面对Goldman Sachs, JP Morgan这样的大投行,每个人都趋之若鹜,更不用说那些买方的大型Hedge Fund了,但名额却少得可怜。我看着邮箱里累积了一封封来自不同公司的拒信,再看看我同一个项目的室友,面试不断,在圣诞节前夕收到了JP Morgan的offer。这个对比,让我很快就在接下来的生活中寻找原因。
发现自己真的已经输在了起点
比如做同一个project,我发现一些知识对于我是全新的,但对于我的同学们并不是,他们往往已经学习过并开始尝试应用了。所以我在小组合作的过程中显得被动就是必然了,那种感觉非常不好。而这些同学中的大部分,恰恰是在来美国之前的那几个月抓紧时间做必要的知识储备。
再比如我在错过了几次学校career center的各种面试辅导、职业规划的活动之后,才开始真正关注这份资源。而我的很多同学,在来美国之前就已经了解了开学伊始有哪些活动,并很早就注册了。不仅仅是career center,还有很多其他的资源,这让他们没有错失机会,能充分利用学校可以提供的帮助,适应生活、提升自己。

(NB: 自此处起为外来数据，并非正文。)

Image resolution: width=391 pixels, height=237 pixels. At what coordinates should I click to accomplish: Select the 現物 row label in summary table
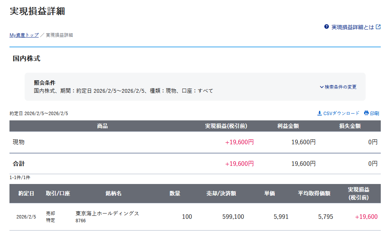(19, 142)
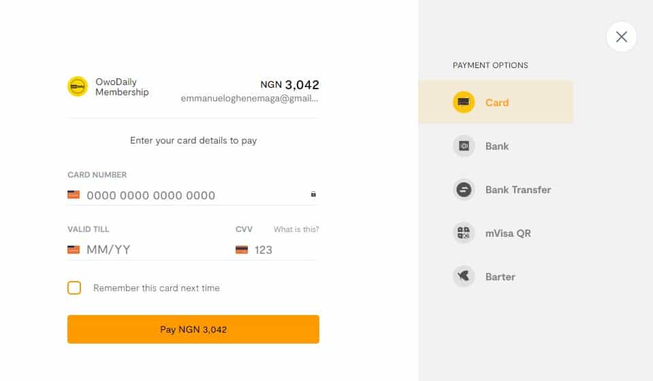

再比如,生活里,我常常被动的被同学带着玩,因为我除了自由女神、帝国大厦和大都会这些耳熟能详的名字,并没有再认真地去了解纽约这座城市还有什么值得探索的地方,也没有按照校历好好规划自己的假期,比如该去玩什么、去哪里旅游、要完成什么事情。毕竟这种学生时代无忧无虑的假期在工作后就十分难得了。我看着许多和我一样初来纽约的同学常常在朋友圈晒出自己去了哪些我根本不知道名字却相当有趣的地方,或者做了什么有趣的事,便会惊觉自己的生活真的十分单调。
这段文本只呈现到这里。